Centre de vaccination à la Croix-Rousse à Lyon / (Photo by JEFF PACHOUD / AFP)

Covid-19 à Lyon : une personne non-vaccinée aurait 12 fois plus de risque de transmettre le virus

Ce lundi 28 juin, l’Institut Pasteur a dévoilé les résultats d’une étude portant sur la transmission du Covid-19. Selon les chercheurs, une personne non-vaccinée aurait 12 fois plus de chances de contaminer les autres. 

Dans la région Auvergne-Rhône-Alpes, 4 000 000 de personnes avaient reçu une dose de vaccin, au soir du dimanche 27 juin, d'après les derniers chiffres stabilisés. Cela représente 1 habitant de la région sur 2. Et 33 % des habitants de la région, 2 640 000 personnes sont complètement vaccinés. 

Lire aussi : Coronavirus à Lyon : 1 habitant sur 2 a reçu une dose de vaccin dans la région, 1 sur 3 est complètement vacciné

Des chiffres d'autant plus importants, au regard d’une récente étude conduite par l’Institut Pasteur sur la propagation du Covid-19. Les chercheurs ont étudié dans quelle mesure les personnes vaccinées ou non transmettent le virus. Et les conclusions apportées par l’institut français de recherche médicale sont sans appel. "Une personne non-vaccinée a 12 fois plus de risque de transmettre le SARS-CoV-2 qu’une personne vaccinée", rapporte sur Twitter Simon Cauchemez, l’un des auteurs de cette étude et membre du Conseil scientifique.

Les jeunes, premiers concernés 

Pour conduire ces travaux, ces chercheurs français se sont basés sur un scénario de référence où la couverture vaccinale serait de 30 % chez les 12-17 ans, 70 % chez les 18-59 ans et 90 % chez les plus de 60 ans et où le nombre de reproductions de base (R0) serait de 4. 

L’équipe estime d’ailleurs que selon ces modélisations, 46 % des contaminations auront lieu chez les jeunes de moins de 17 ans, "alors qu’ils représentent 22 % de la population et sont moins susceptibles d’être contaminés que les adultes". Le phénomène peut être expliqué par le fait que la campagne de vaccination avance plus lentement chez les jeunes, seuls les 12-17 ans pouvant actuellement recevoir le vaccin.
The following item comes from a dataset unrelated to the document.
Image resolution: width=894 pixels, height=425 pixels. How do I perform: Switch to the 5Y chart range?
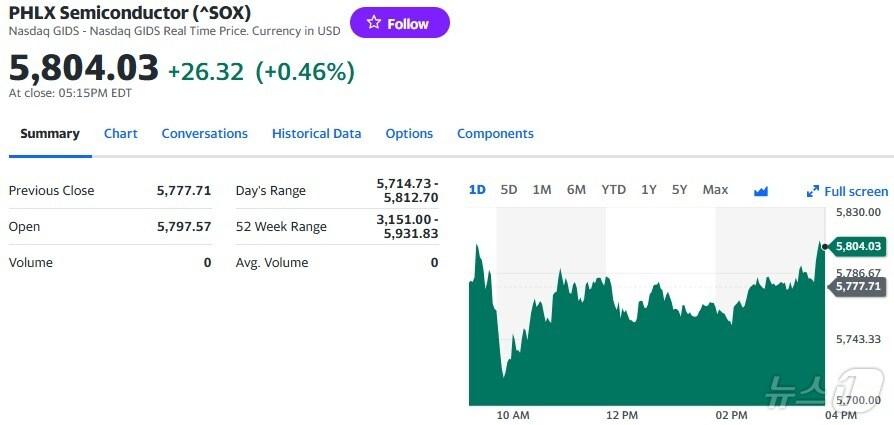(x=680, y=190)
Une situation qui inquiète l’institut Pasteur, "S’il y a un rebond épidémique cet automne, des mesures de contrôle dans les écoles, les collèges et les lycées pourraient être nécessaires pour réduire le risque de tensions hospitalières", concluent les chercheurs pour qui seule "la vaccination des enfants et adolescents devrait leur permettre un retour à une vie normale".